- WORK ORDER A -
In the text about Capello's title-winning season at Juventus, who scored the goal that won the head-to-head with AC Milan at San Siro?
- WORK ORDER B -
Pick up the text about Capello's title-winning season at Juventus and continue it after its last sentence.

─── SOURCE TEXT ───

Fabio Capello stunned the new, 20-team Serie A by ditching Roma for Juventus during the summer of 2004 but the move worked out wonderfully well for the Bianconeri, who got the better of their new coach’s former club, AC Milan, in an epic title race.
Indeed, the Scudetto was effectively decided by a head-to-head at San Siro with four rounds remaining, when the Old Lady prevailed 1-0 thanks to David Trezeguet. Juve’s triumph, though, owed much to their excellent dealings in the transfer market.
After two dreadful seasons at Inter, Fabio Cannavaro re-established himself as one of the world’s finest defenders alongside class acts such as Lilian Thuram, Emerson proved an excellent addition to the midfield, while Zlatan Ibrahimovic top-scored for the Bianconeri after arriving with a big reputation - and an even bigger ego - from Ajax.
Capello played a pivotal role in all three’s seamless integration into a side and it was the coach who was really the star of Juve’s season.
Capello’s decision to abscond to Turin caused uproar in Rome, particularly when he subsequently persuaded Emerson to join him at Juve. Despite their financial problems, the Giallorossi were initially reluctant to sanction the sale of one of their best players to their most hated rivals, but the capital club acquiesced after the midfielder produced a medical certificate claiming he had been left clinically depressed by the impasse.
However, Juve’s best bit of business was convincing Inter to give them Cannavaro in exchange for reserve goalkeeper Fabian Carini, with both players inexplicably valued at €10m.

─── DATA RECORDS ───

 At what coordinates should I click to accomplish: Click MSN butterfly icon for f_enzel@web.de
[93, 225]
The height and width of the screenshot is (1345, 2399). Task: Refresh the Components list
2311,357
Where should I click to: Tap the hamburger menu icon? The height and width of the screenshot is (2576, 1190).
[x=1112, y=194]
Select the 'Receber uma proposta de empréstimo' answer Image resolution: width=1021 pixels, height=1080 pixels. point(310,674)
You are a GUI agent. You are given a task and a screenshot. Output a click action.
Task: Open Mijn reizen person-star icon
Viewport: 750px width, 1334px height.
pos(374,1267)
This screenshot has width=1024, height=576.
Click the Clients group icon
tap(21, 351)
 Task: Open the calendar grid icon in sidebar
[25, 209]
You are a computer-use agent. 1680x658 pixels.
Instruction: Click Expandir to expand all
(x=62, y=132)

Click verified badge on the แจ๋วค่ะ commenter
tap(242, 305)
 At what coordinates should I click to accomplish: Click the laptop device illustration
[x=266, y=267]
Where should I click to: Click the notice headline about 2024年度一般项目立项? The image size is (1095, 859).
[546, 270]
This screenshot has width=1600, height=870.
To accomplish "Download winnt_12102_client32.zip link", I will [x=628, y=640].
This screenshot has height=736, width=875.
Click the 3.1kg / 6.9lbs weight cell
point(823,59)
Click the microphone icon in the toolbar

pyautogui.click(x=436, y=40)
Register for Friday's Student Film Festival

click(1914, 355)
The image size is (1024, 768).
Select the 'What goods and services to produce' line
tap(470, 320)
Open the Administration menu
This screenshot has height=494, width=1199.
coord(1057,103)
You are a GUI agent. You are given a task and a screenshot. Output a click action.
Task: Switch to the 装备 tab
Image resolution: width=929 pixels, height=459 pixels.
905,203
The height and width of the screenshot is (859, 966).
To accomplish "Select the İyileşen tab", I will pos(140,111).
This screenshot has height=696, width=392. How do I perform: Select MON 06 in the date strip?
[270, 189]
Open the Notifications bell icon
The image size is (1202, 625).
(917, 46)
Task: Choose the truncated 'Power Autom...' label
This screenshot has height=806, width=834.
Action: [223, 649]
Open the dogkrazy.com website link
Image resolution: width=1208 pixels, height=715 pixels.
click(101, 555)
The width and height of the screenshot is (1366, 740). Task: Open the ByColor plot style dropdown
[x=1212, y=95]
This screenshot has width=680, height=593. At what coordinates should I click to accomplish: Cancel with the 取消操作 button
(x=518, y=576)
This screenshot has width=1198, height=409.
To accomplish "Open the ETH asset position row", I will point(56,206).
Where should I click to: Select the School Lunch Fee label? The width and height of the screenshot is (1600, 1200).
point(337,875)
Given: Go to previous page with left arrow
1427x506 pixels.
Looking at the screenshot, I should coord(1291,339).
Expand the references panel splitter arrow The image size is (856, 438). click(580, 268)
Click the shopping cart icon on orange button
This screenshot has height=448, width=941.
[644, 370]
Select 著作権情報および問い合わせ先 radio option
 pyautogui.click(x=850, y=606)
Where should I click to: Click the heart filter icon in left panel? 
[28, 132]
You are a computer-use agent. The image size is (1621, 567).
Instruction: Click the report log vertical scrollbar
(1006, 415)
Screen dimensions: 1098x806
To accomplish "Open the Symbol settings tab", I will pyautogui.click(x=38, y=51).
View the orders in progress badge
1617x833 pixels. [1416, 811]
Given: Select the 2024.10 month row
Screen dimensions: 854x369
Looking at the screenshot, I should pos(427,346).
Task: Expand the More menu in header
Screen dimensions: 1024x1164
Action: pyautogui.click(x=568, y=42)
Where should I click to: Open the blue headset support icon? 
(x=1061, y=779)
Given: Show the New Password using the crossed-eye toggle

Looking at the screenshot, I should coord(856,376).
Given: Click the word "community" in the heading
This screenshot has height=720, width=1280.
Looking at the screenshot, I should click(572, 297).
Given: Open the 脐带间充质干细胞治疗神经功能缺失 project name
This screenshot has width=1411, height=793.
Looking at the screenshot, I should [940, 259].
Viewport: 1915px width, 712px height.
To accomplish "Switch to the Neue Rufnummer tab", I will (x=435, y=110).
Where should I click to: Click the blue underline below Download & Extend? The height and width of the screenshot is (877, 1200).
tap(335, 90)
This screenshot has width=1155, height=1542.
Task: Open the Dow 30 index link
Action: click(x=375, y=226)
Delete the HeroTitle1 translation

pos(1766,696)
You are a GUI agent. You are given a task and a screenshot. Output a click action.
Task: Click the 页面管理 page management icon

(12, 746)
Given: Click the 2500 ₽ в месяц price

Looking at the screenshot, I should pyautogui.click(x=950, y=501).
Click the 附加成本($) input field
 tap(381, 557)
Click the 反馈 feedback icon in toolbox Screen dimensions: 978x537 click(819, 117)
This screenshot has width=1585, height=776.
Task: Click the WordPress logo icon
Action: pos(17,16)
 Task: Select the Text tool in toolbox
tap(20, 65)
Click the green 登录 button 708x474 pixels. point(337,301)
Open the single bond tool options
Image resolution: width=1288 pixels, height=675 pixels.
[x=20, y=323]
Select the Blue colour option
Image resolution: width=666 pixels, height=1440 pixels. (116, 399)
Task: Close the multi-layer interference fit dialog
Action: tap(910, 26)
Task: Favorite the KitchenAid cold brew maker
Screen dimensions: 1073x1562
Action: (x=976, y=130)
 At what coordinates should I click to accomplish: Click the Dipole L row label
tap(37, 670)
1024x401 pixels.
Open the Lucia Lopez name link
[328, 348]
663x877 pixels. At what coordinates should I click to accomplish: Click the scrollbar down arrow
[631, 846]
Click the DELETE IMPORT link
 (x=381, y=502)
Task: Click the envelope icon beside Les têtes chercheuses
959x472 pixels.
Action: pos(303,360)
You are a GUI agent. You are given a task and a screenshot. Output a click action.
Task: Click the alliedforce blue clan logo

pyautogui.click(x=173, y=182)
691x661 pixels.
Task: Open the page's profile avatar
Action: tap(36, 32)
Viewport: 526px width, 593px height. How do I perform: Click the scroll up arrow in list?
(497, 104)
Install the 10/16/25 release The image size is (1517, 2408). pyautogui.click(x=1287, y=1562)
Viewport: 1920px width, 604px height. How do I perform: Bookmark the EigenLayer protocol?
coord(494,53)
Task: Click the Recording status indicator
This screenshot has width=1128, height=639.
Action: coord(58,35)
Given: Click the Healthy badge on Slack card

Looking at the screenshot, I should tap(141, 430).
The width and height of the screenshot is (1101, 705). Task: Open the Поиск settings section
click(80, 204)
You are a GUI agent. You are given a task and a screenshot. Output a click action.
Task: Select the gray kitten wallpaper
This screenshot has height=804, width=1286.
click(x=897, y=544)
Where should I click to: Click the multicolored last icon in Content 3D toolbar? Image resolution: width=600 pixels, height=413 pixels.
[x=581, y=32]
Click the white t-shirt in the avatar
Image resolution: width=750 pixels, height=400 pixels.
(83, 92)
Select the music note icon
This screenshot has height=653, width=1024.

───

- RESPONSE BOX A -
David Trezeguet scored it, giving Juventus a 1-0 win.

- RESPONSE BOX B -
Inter’s gambles on Juan Sebastian Veron and Edgar Davids didn’t pay off either, but new coach Roberto Mancini’s decision to take Sinisa Mihajlovic with him from Lazio was fully vindicated, while the signing of Esteban Cambiasso on a free transfer from Real Madrid was a masterstroke.
AC Milan shrewdly took Hernan Crespo on loan from Chelsea but Lyon playmaker Vikash Dhorasoo was less successful at San Siro.
Philippe Mexes would also turn out to be an excellent addition for Roma but Auxerre legally challenged his free transfer to the Stadio Olimpico, resulting in a suspension for the centre-half and the Giallorossi having to eventually pay €7m to the French side. The whole affair typified the chaotic and calamitous nature of Roma’s season.
Any chance of a restoration of stability at Roma after a summer of unrest disappeared when Cesare Prandelli stepped down on September 12 to look after his ill wife.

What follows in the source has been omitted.